▶ [What you are asked to do] Write out exactly the lines of the entries below from the one holding "This screenshot has height=1417, width=2460." to the one holding "Image resolution: width=1920", inclusive, and leave out all other lines.

▶ [The data]

------------------------------------

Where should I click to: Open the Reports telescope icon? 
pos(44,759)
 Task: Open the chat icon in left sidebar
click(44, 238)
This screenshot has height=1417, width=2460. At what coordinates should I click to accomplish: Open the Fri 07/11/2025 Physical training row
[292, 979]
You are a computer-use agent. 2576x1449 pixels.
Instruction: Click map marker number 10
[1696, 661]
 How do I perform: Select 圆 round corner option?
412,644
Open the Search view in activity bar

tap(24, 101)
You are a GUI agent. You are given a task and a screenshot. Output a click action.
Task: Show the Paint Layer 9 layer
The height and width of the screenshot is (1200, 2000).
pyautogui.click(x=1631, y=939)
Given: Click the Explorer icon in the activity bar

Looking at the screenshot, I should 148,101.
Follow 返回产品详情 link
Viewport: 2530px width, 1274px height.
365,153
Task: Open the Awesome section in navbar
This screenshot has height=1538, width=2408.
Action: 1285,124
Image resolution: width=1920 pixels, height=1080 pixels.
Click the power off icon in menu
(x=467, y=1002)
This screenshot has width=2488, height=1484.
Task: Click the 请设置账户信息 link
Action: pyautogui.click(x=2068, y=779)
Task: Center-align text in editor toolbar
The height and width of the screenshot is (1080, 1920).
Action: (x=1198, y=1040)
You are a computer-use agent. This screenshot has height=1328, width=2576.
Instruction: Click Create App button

------------------------------------

▶ [Result for this task]
This screenshot has height=1417, width=2460. At what coordinates should I click to accomplish: Open the Fri 07/11/2025 Physical training row
[292, 979]
You are a computer-use agent. 2576x1449 pixels.
Instruction: Click map marker number 10
[1696, 661]
 How do I perform: Select 圆 round corner option?
412,644
Open the Search view in activity bar

tap(24, 101)
You are a GUI agent. You are given a task and a screenshot. Output a click action.
Task: Show the Paint Layer 9 layer
The height and width of the screenshot is (1200, 2000).
pyautogui.click(x=1631, y=939)
Given: Click the Explorer icon in the activity bar

Looking at the screenshot, I should 148,101.
Follow 返回产品详情 link
Viewport: 2530px width, 1274px height.
365,153
Task: Open the Awesome section in navbar
This screenshot has height=1538, width=2408.
Action: 1285,124
Image resolution: width=1920 pixels, height=1080 pixels.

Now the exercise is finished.